À ce stade, ni la Maison Blanche ni le Pentagone n’ont publié de communiqué officiel détaillant les faits ou confirmant formellement les déclarations du président américain. Les affirmations de Donald Trump reposent donc exclusivement sur sa communication personnelle, en attendant d’éventuelles confirmations institutionnelles.
Les déclarations de Donald Trump interviennent dans un contexte de tensions accrues entre Washington et Caracas. Selon un article du New York Times publié le 2 décembre, Nicolas Maduro avait renforcé de manière significative sa sécurité personnelle au cours des dernières semaines, face à ce que le quotidien américain décrivait comme une escalade des menaces en provenance de l’administration américaine.
D’après le journal, le président vénézuélien changeait fréquemment de lieu de résidence et de téléphone portable, et avait considérablement durci son dispositif de protection afin de se prémunir contre une éventuelle frappe ou une opération ciblée des États-Unis. Ces mesures de précaution témoignaient, selon le New York Times, d’une crainte réelle au sommet de l’État vénézuélien quant à la possibilité d’une action directe de Washington.
Côté vénézuélien, la première réaction officielle de haut niveau est venue du ministre de la Défense, le général Vladimir Padrino Lopez.

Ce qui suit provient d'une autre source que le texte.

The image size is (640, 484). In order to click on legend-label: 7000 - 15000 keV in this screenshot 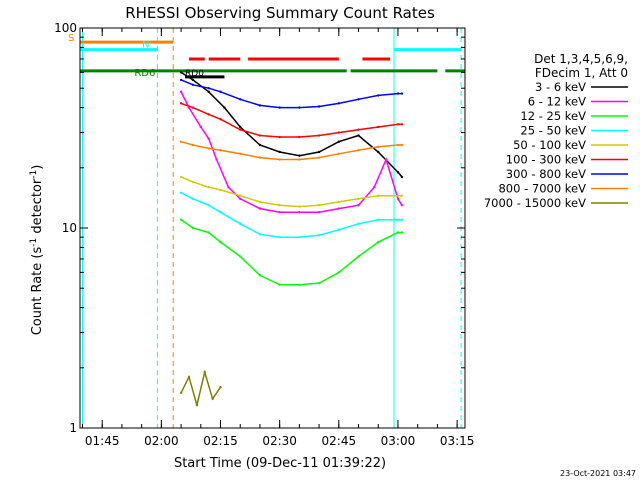, I will do `click(535, 203)`. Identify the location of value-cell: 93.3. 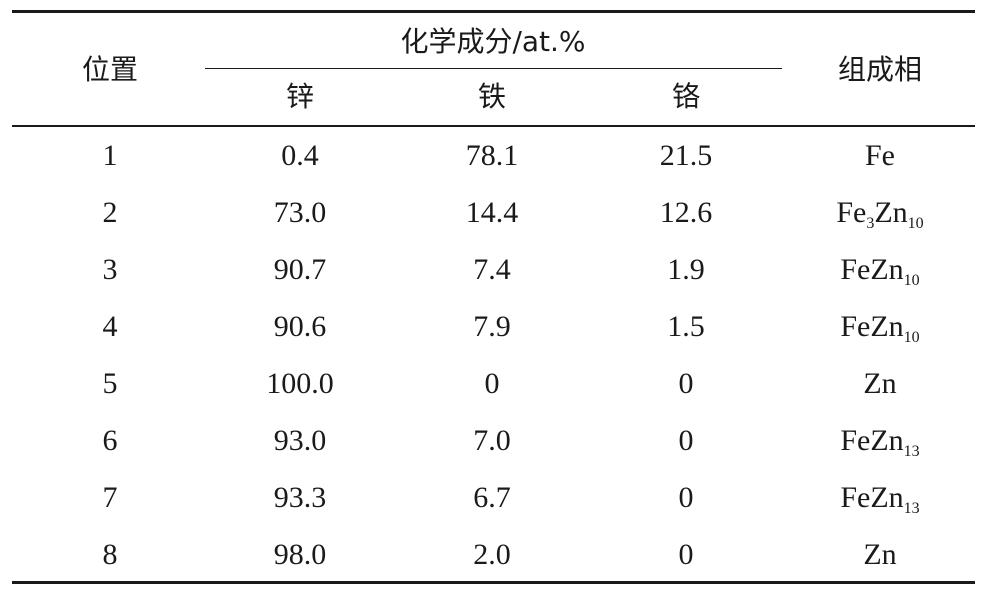
(300, 498).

Dans une déclaration diffusée sur les réseaux sociaux, il a accusé l’armée américaine d’avoir mené des frappes contre des zones résidentielles, évoquant une attaque directe contre la population civile.
« Les forces envahisseuses (…) ont profané notre sol (…) allant jusqu’à frapper, au moyen de missiles et de roquettes tirés depuis leurs hélicoptères de combat, des zones résidentielles de population civile », a-t-il affirmé. Le ministre a précisé être en train de « recueillir les informations relatives aux blessés et aux morts », sans fournir, pour l’heure, de bilan chiffré.
Vladimir Padrino Lopez a également promis « le déploiement massif de tous les moyens terrestres, aériens, navals, fluviaux et balistiques, système d’armes pour la défense intégrale » du pays. Il s’agit de la première apparition publique d’un haut responsable vénézuélien depuis le début des explosions signalées dans la capitale Caracas et dans d’autres localités.